Court File and Parties
COURT FILE NO.: CV-22-087 DATE: 2023/10/17 ONTARIO SUPERIOR COURT OF JUSTICE
BETWEEN:
JEFFREY KENNETH GIBSON and LISA MARY GIBSON Plaintiffs – and – ERIN CHRISTINE SMITH, RYAN MICHAEL SMITH and PREMEX REALTY GROUP Defendants
Counsel: Benjamin E. Jefferies, for the Plaintiffs Michael Odumodu, for the Defendants Erin and Michael Smith
HEARD: June 16, 2023
TRANQUILLI J.
Introduction
[1] This is a tale of parties recently caught in the volatile residential real estate market.
[2] The defendant purchasers contracted with the plaintiff vendors to buy a home. The deal did not close. The plaintiffs contend it was because the defendants could not sell their existing home. The defendant purchasers do not deny they had difficulties selling their home, but claim the contract is void because the plaintiffs misrepresented the illegal condition of an “in-law” suite in their home. The plaintiff vendors soon resold their home to another party, but at a lesser price than the unconditional agreement with the purchaser defendants.
[3] The plaintiffs commenced this Rule 76 proceeding to claim the difference in net sale proceeds plus carrying costs from the defendant purchasers. The defendant realtor is named only for the purpose of obtaining an order permitting the agency to pay the defendant purchasers’ deposit to the plaintiffs.

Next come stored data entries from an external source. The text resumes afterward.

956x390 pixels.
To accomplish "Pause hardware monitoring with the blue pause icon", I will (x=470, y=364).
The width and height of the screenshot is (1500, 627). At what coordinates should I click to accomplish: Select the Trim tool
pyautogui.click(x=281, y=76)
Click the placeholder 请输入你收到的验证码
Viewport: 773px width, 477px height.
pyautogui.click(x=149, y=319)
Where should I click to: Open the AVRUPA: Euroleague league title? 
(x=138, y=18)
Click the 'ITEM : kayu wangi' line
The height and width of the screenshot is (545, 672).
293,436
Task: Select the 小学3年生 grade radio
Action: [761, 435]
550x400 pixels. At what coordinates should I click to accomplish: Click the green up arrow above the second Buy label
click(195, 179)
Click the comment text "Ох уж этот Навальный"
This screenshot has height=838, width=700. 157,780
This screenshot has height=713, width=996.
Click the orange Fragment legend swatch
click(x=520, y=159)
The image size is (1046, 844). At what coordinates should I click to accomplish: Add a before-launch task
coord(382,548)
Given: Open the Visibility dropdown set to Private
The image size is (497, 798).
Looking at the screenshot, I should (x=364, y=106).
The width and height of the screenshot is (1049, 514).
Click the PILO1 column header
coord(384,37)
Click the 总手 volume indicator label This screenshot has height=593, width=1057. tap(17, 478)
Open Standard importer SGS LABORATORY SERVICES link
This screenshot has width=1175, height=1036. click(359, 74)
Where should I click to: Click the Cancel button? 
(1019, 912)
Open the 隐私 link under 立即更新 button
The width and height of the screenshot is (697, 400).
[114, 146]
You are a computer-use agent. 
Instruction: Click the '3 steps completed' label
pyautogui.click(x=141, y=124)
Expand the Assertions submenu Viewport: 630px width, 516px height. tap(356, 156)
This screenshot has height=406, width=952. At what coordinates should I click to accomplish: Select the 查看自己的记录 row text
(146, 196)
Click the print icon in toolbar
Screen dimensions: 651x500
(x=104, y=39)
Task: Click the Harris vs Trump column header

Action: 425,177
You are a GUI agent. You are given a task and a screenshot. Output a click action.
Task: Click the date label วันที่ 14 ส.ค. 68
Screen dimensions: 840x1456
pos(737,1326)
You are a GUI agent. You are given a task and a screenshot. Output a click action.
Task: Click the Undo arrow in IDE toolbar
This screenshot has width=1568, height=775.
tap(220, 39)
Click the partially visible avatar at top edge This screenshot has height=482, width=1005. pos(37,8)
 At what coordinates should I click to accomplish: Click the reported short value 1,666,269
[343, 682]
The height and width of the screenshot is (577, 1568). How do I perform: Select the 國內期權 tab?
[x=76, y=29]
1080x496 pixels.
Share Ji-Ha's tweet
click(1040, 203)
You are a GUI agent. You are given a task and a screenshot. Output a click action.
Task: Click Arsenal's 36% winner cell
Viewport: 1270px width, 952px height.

[4] This motion turns on the question of whether summary judgment is appropriate in the context of this simplified procedure action, where no cross-examinations have taken place.
The Motion
[5] The plaintiffs ask the court to resolve this question by way of summary judgment in their favour. They submit this is a document-driven case that is appropriate for summary judgment. The defendant purchasers’ reliance on a material misrepresentation is meritless as the record shows they never expressed such concerns before the closing date.
[6] The defendant purchasers resist summary judgment as premature and inappropriate in a Rule 76 proceeding. They submit there are genuine issues requiring trial regarding the allegations of misrepresentation and whether the plaintiffs acted reasonably in the subsequent resale of the property.
[7] The plaintiffs also seek to amend the pleadings to correct a misspelling of the middle name of the individual defendant Ryan “Michael Smith” to Ryan “Michial” Smith.
[8] The defendant realtor takes no position on the relief sought on this motion.
Issues
[9] The issues for determination on this motion are:
- Are the plaintiffs entitled to leave to amend their claim to correct the defendant’s name?
- Is this an appropriate case for summary judgment?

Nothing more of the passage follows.